• **BRIEF**
Repeat verbatim each line from the line with "Task: Click the" to the end of the entries. Pictures do not belong in the copy.

• **INPUT RECORDS**
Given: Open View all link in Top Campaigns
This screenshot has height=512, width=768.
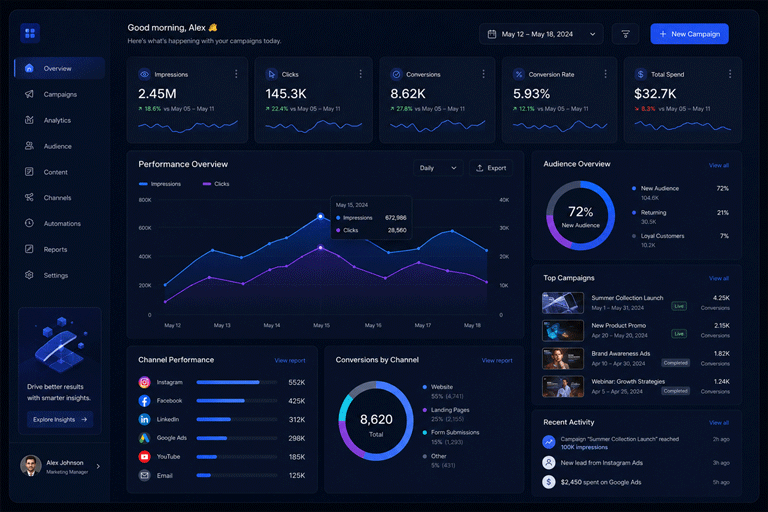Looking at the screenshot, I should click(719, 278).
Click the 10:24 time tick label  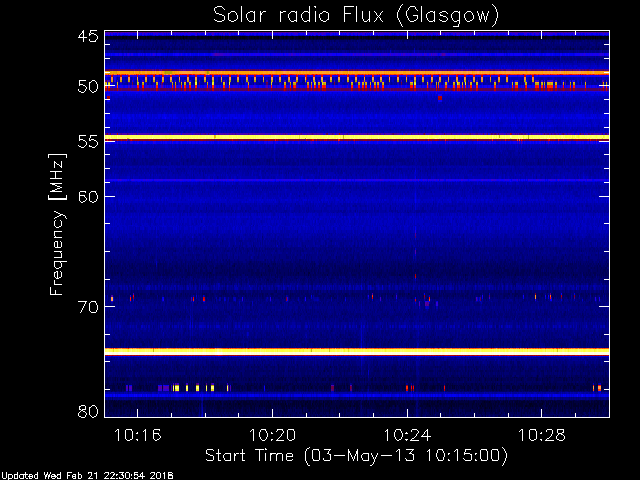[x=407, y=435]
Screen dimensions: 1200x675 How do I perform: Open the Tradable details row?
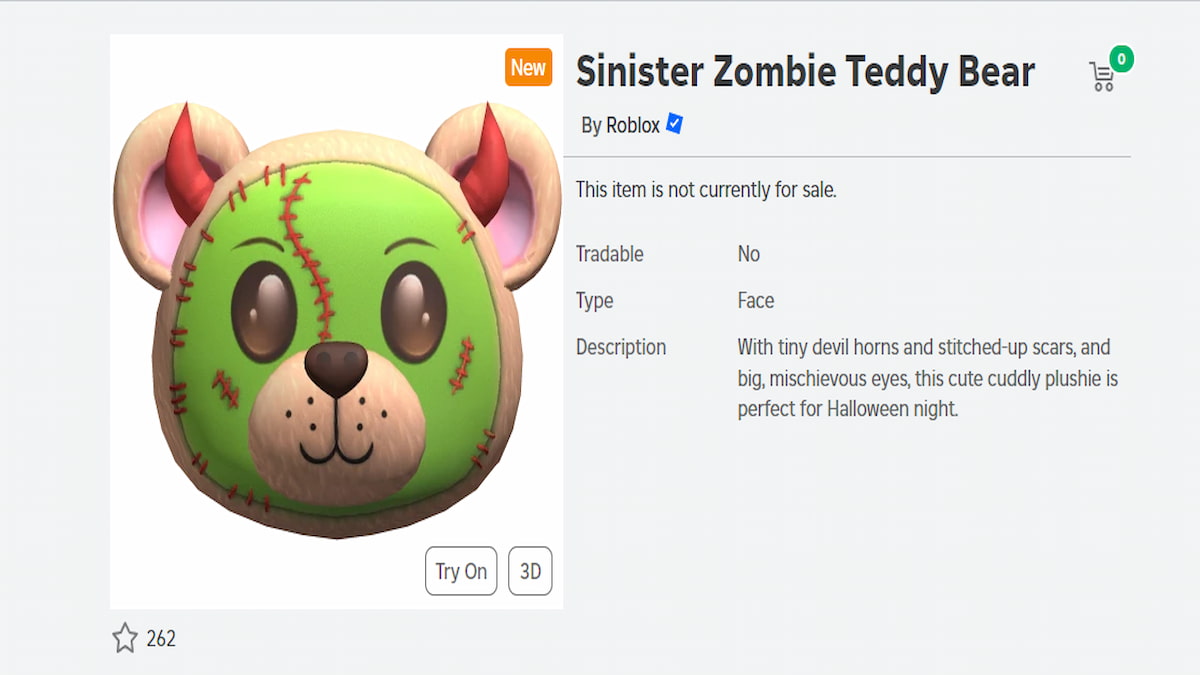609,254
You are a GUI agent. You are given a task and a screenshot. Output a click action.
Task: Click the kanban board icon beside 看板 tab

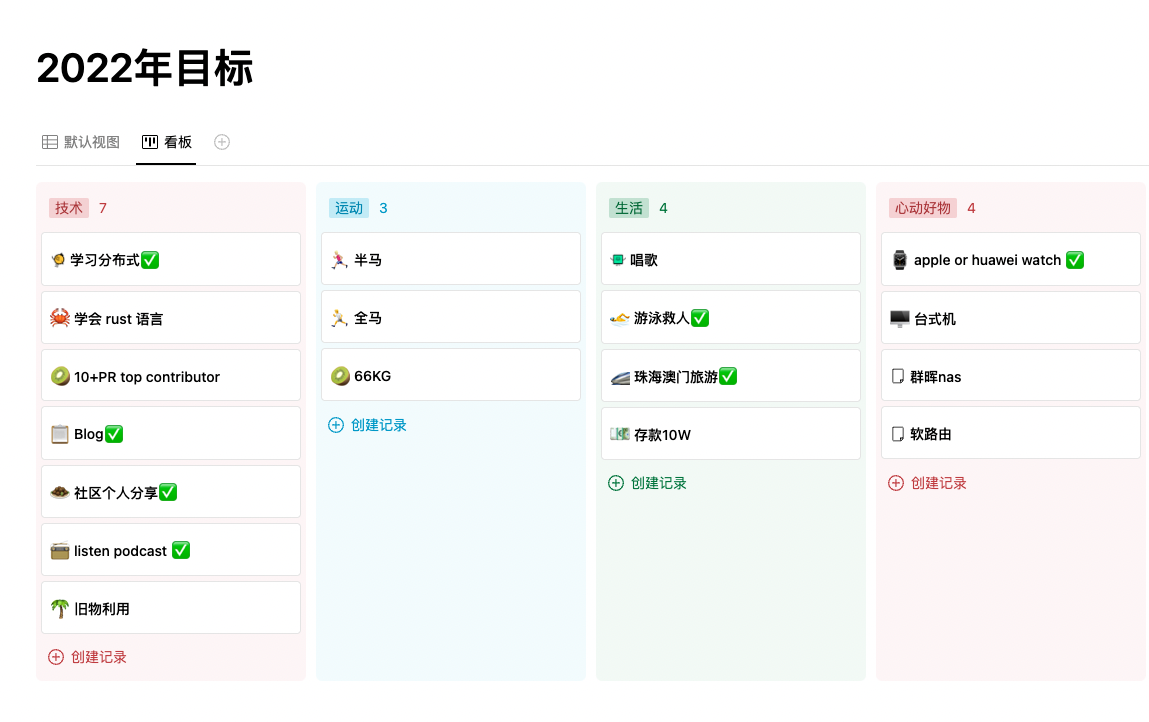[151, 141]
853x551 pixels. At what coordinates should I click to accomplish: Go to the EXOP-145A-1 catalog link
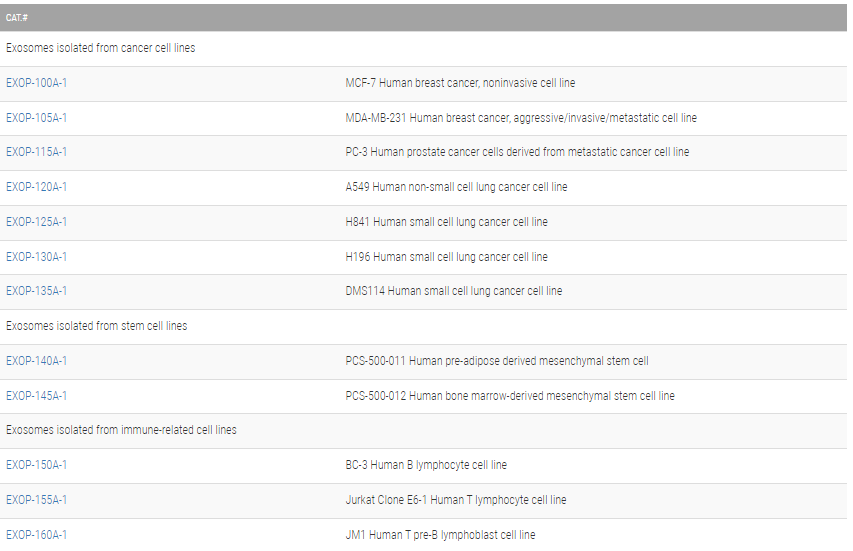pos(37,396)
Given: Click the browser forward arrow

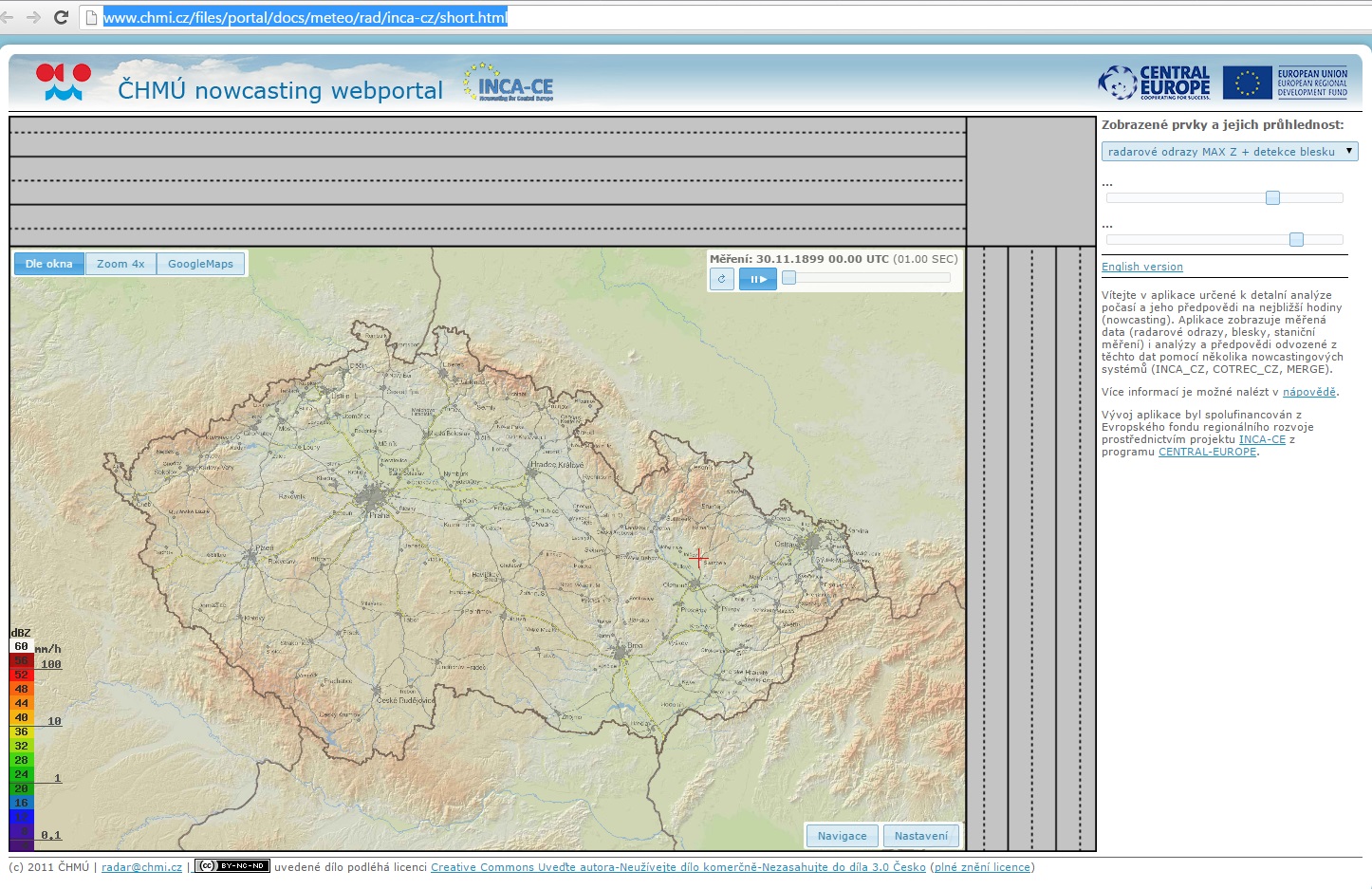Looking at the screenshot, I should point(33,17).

• **YOUR RESPONSE**
Task: Click the kanban board icon beside 看板 tab

[151, 141]
853x551 pixels. At what coordinates should I click to accomplish: Go to the EXOP-145A-1 catalog link
pos(37,396)
Given: Click the browser forward arrow

Looking at the screenshot, I should point(33,17).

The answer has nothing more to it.